Jun 212012
 

“Several cracks have appeared in patent systems worldwide,” wrote Claude Baudoin in his Cutter IT Journal Call for Papers on IP, Innovation, and Collaboration. At the heart of the issue, he says, is the argument that the patent system discourages collaborative innovation among partners, and that in some domains this is hurting scientific, technical, economic and societal progress. (If you’re curious about some examples of  such partnerships, check out Claude’s recent blog post.)

Do you agree that the patent system is crumbling? Disagree? Have you had success — or failure — with IP sharing in cases where you’ve collaborated with a partner? How do you protect sensitive information while jointly innovating?

The September 2012 issue of Cutter IT Journal invites you to tell your stories and offer your opinions on the uneasy relationship between IP and innovation, and offer suggestions for how to overcome this potential obstacle to innovation. Submit an abstract for consideration by July 6. Accepted articles are due August 10. You can read the complete call for papers and editorial guidelines at the Cutter IT Journal website.

 

Discussion

  One Response to “Is the Patent System Discouraging Collaborative Innovation?”

  1. The ugly truth is that very few “inventions” are worthy of protection. These days, novel creations are made possible only because of the prior decades of work by others. Further, there is stiff competition to invent on the same subject matter.

    In Malcom Gladwell’s Outliers, he describes the single greatest fear of an entrepreneur — that someone else is going to beat her to market. Gladwell goes on to report that the great inventions of the industrial era all had competitive, simultaneous discoveries by others, but we only remember the winners.

    A very little digging will show that scientists feel the same way. For example, one ABD professor of mine failed three times to complete his doctoral thesis because he had been trumped by others on the same subject.

    The vast majority of patents cannot withstand the tests of novelty (absence of prior art), let alone non-obviousness. Having examined dozens of patents in my own field and found none that pass the test, this is certainly been my experience.

    Digging deep into the why, it’s pretty obvious. No examiner charged with a broad swath of ever deepening technology, can possibly know enough to rule correctly, let alone do so in the hour+ that each patent is given.

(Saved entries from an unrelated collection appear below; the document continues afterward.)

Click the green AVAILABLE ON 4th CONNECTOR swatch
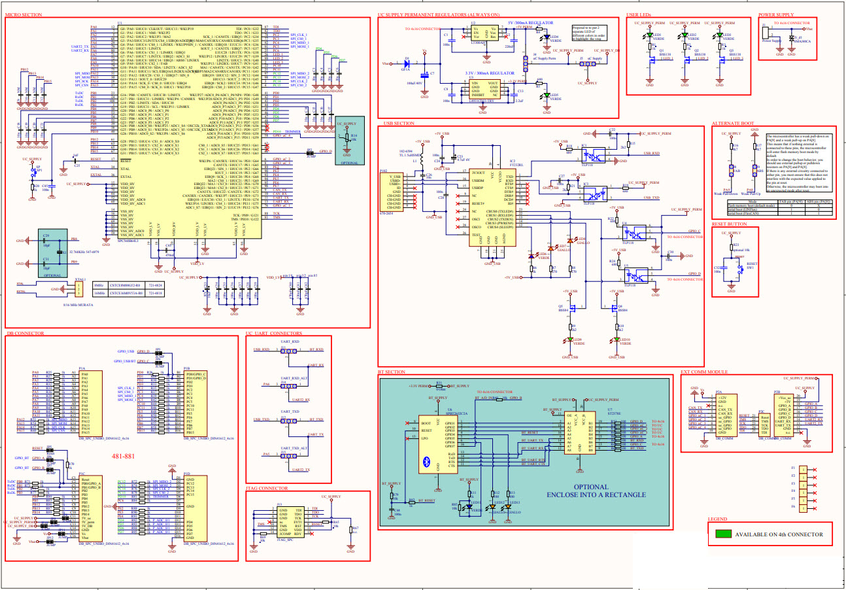Screen dimensions: 846x590 723,534
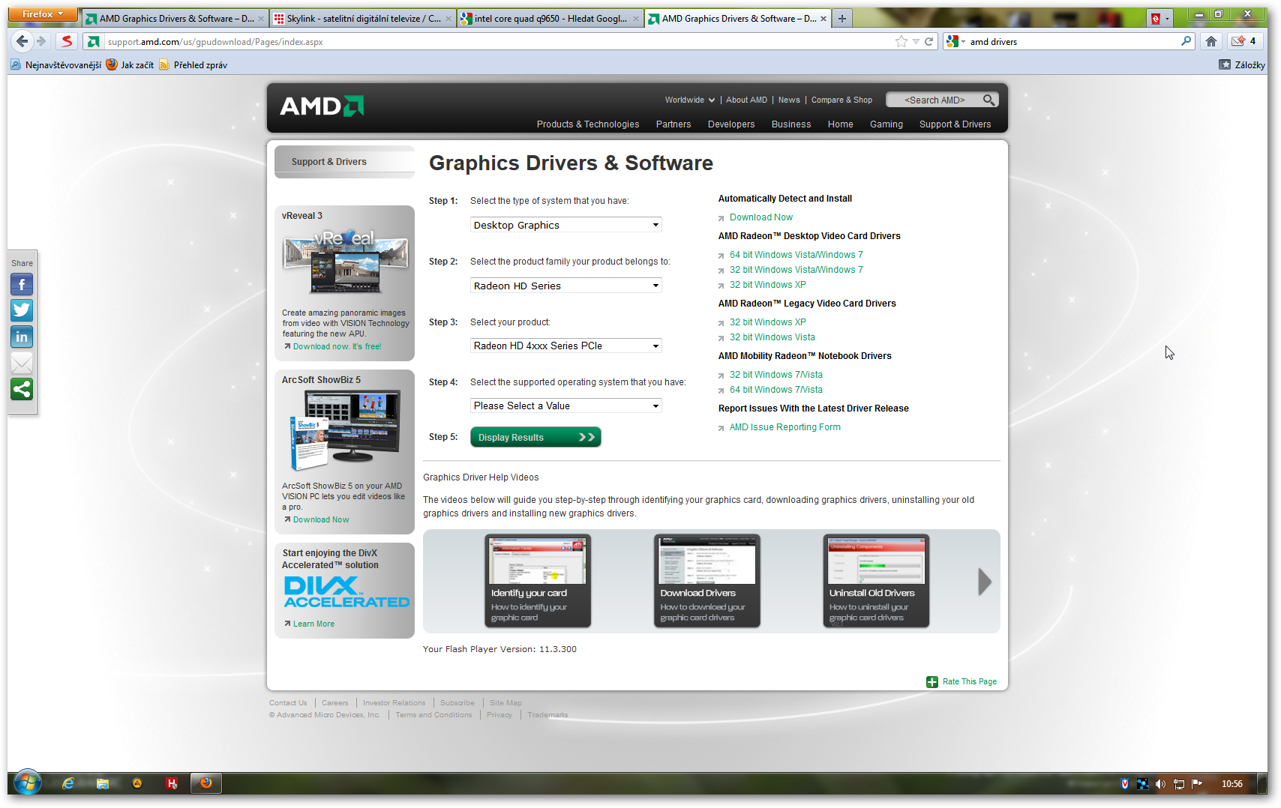The width and height of the screenshot is (1281, 808).
Task: Show next help videos with arrow
Action: pos(984,582)
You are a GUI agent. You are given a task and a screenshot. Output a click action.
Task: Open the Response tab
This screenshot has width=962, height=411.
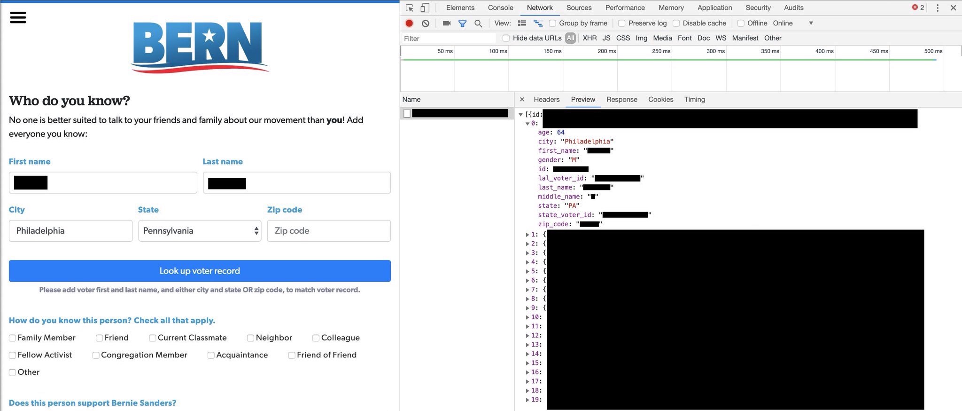tap(621, 100)

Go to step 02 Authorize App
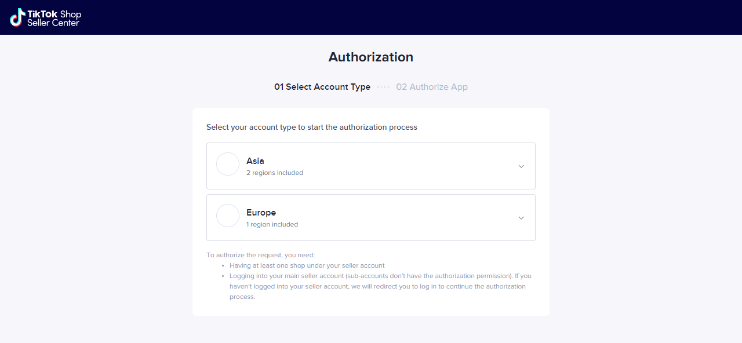(x=432, y=87)
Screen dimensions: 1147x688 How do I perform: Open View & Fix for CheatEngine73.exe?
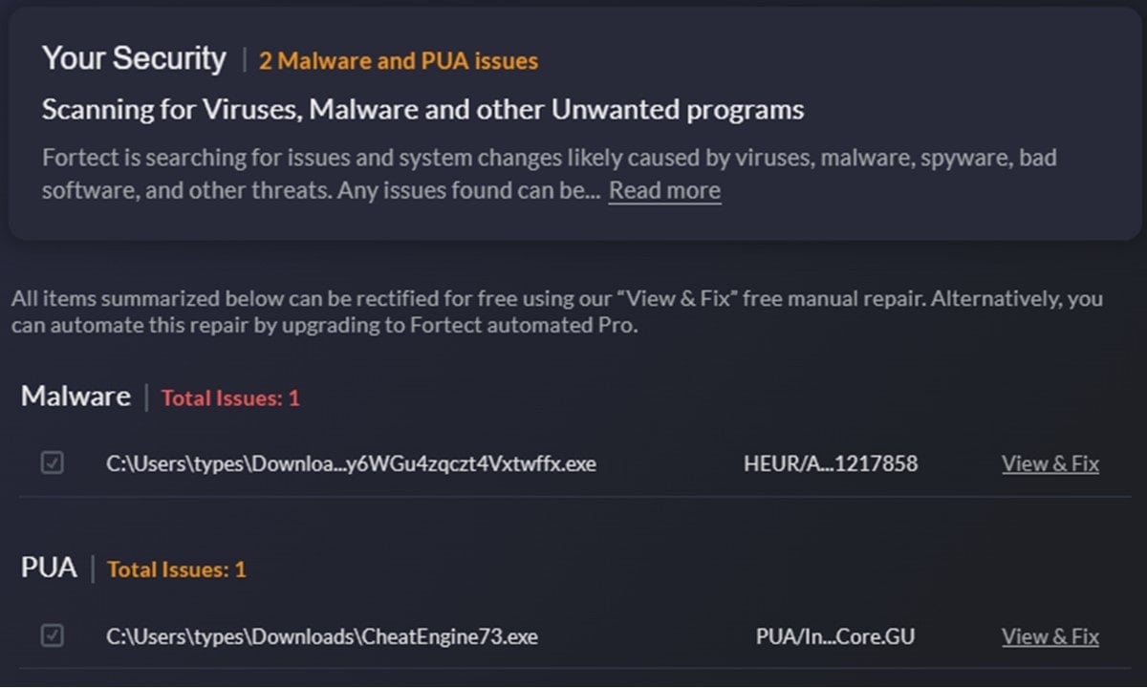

    So, why doesn’t PTO open the process to crowd-sourcing commentary on patent applications? With a few controls to minimize the spam, the work of the patent examiner would be as judge, not assessor. As it should be,

    One post-script. The patent system has developed into an iron triangle. Many people choose jobs as patent examiner to put themselves through law school, to become highly compensated patent attorneys, who then rely on the very same convoluted and broken system to rack up fees for the ever increasing number of senseless patent applications. Smells like an iron triangle that should be broken.